ATLANTIC CITY, N.J. — Dick Clark Productions says it has cut ties with the Miss America Organization over internal emails by pageant senior leadership that ridiculed past winners' appearance, intelligence and sex lives.
The Huffington Post reported Thursday that the Miss America Organization's CEO, Sam Haskell, exchanged emails with a writer for the televised pageant and others that included harsh and sometimes vulgar comments about past winners.
Dick Clark Productions, which produces the nationally televised pageant broadcasts, tells The Associated Press that it has cut ties with the pageant over the emails, calling them "appalling."

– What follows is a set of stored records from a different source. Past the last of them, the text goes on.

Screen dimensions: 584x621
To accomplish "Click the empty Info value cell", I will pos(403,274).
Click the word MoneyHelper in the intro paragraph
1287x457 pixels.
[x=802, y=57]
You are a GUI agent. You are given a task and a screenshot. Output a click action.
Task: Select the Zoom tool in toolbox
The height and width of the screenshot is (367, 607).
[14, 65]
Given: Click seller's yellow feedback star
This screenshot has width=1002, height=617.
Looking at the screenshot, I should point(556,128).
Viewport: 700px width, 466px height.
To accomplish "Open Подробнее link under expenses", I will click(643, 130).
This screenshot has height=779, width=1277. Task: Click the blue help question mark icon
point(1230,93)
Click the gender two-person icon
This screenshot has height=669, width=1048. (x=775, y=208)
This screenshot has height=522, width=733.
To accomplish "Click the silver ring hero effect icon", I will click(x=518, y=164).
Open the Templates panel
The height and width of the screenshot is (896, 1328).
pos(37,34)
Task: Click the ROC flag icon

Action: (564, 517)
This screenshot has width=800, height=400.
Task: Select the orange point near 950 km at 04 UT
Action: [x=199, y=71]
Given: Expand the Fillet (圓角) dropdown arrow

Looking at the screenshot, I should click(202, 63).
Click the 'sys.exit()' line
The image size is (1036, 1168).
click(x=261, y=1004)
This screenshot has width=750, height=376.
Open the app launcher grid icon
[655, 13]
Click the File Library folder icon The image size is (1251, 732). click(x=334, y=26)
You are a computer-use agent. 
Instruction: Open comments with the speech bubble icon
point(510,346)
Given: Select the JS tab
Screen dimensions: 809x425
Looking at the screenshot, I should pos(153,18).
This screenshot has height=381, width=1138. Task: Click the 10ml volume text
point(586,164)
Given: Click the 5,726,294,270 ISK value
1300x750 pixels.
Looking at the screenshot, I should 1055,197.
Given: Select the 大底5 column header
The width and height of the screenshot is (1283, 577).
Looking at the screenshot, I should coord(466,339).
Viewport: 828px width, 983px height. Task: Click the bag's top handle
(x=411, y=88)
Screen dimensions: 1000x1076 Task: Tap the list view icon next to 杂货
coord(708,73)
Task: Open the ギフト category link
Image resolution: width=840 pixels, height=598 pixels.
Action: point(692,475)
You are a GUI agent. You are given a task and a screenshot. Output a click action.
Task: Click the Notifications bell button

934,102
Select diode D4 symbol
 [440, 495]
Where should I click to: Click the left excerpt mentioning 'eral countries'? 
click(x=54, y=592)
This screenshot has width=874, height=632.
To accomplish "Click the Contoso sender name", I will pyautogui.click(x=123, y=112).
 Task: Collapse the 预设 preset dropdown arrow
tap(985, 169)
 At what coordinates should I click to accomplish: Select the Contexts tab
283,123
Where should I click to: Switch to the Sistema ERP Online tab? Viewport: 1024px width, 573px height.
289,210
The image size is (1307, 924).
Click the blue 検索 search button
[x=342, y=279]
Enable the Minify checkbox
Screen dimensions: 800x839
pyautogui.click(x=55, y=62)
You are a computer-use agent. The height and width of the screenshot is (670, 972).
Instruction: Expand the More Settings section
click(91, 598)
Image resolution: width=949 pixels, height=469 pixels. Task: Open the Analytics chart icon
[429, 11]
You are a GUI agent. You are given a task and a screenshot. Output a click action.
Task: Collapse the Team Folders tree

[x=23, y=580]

Among the comments included in the report was a reference to former Miss Americas using a vulgar term for female genitalia that Haskell indicated he found to be amusing. Others speculated about how many men one particular former Miss America had had sex with. That same former title holder, Mallory Hagan, also was ridiculed over a bathing suit photo in which she appeared to have gained weight from when she competed in and won the pageant.
The emails have cost the pageant its television production partner, and raised questions about the future of the nationally televised broadcast from Atlantic City's Boardwalk Hall the week after Labor Day each year.
Dick Clark Productions told The Associated Press Thursday night that it was made aware of the emails several months ago.
"We were appalled by their unacceptable content and insisted, in the strongest possible terms, that the Miss America Organization board of directors conduct a comprehensive investigation and take appropriate action to address the situation," the company said in a statement. "Shortly thereafter, we resigned our board positions and notified MAO that we were terminating our relationship with them."
In its own statement Thursday night, the Miss America Organization said that Haskell, who earns $500,000 a year as CEO, had apologized to the board for his comments. The statement did not say if he had apologized to the women mentioned by name in the emails, or whether such an apology was conveyed to them.